As for the build-to-rent market, he said it was basically a matter of “leveling up the playing field with changes to GST, the managed investment trust rules and also further extending land tax discounts”.
“If that doesn't happen, build-to-sell is going to continue to remain slow, just because it needs pre-sales and sentiment is very weak … [and] for build-to-rent, while it doesn’t rely on pre-sales, financiers still need to be satisfied that they're getting a return for the risk that they’re taking.”
Charter Keck Cramer’s research showed apartment construction commencements in 2022 slumped to their lowest level in a decade in Sydney (8600 apartments), Melbourne (5200 apartments) and Brisbane (1800 apartments).
Currently, its data showed there were 22,844 apartments under construction in Sydney, 14,930 in Melbourne and 4725 apartments in Brisbane. Simultaneously, there were a further 10,344 apartments being marketed for sale in Sydney, 9500 in Melbourne and 2672 in Brisbane.

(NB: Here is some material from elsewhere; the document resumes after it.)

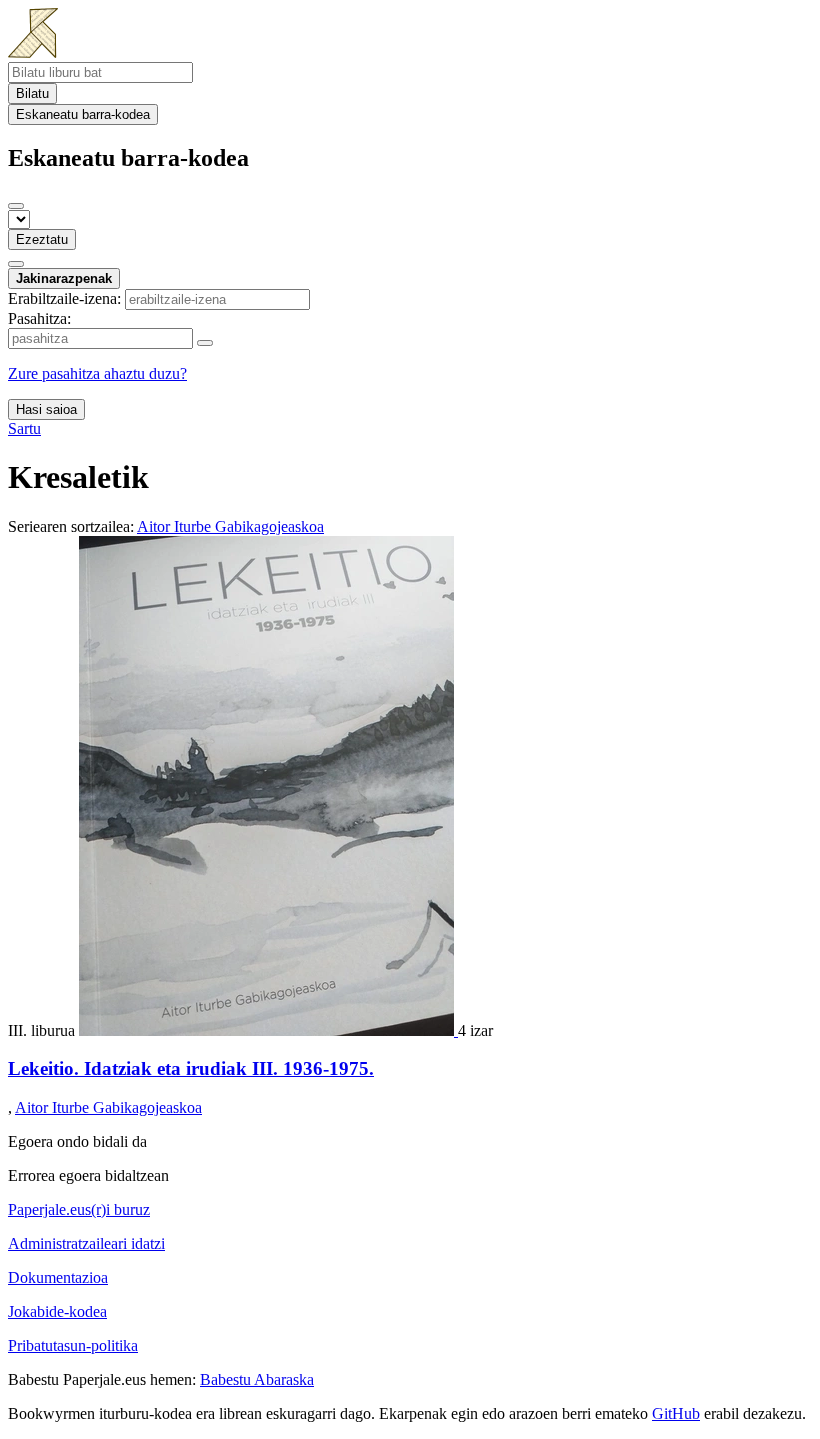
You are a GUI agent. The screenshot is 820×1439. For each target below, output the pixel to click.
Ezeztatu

But the reports noted that “not all marketed projects will necessarily reach completion given the requirements to reach pre-sales targets before attracting construction finance”.
“On this basis these figures are likely to be revised downwards as various projects proceed through the development cycle.”
Rising interest rates were increasing project costs and also diminishing purchaser capacity and buyer demand, leading to slowing pre-sales in many projects.
Despite the current level of uncertainty “making investment and development decisions extremely difficult”, the report said the key fundamentals for both build-to-sell and build-to-rent apartments remained.
It also observed that apartment product relative to houses stood to benefit from interest rate rises because buyers “will need to trade-off home type for location to enter the housing market of their choice”.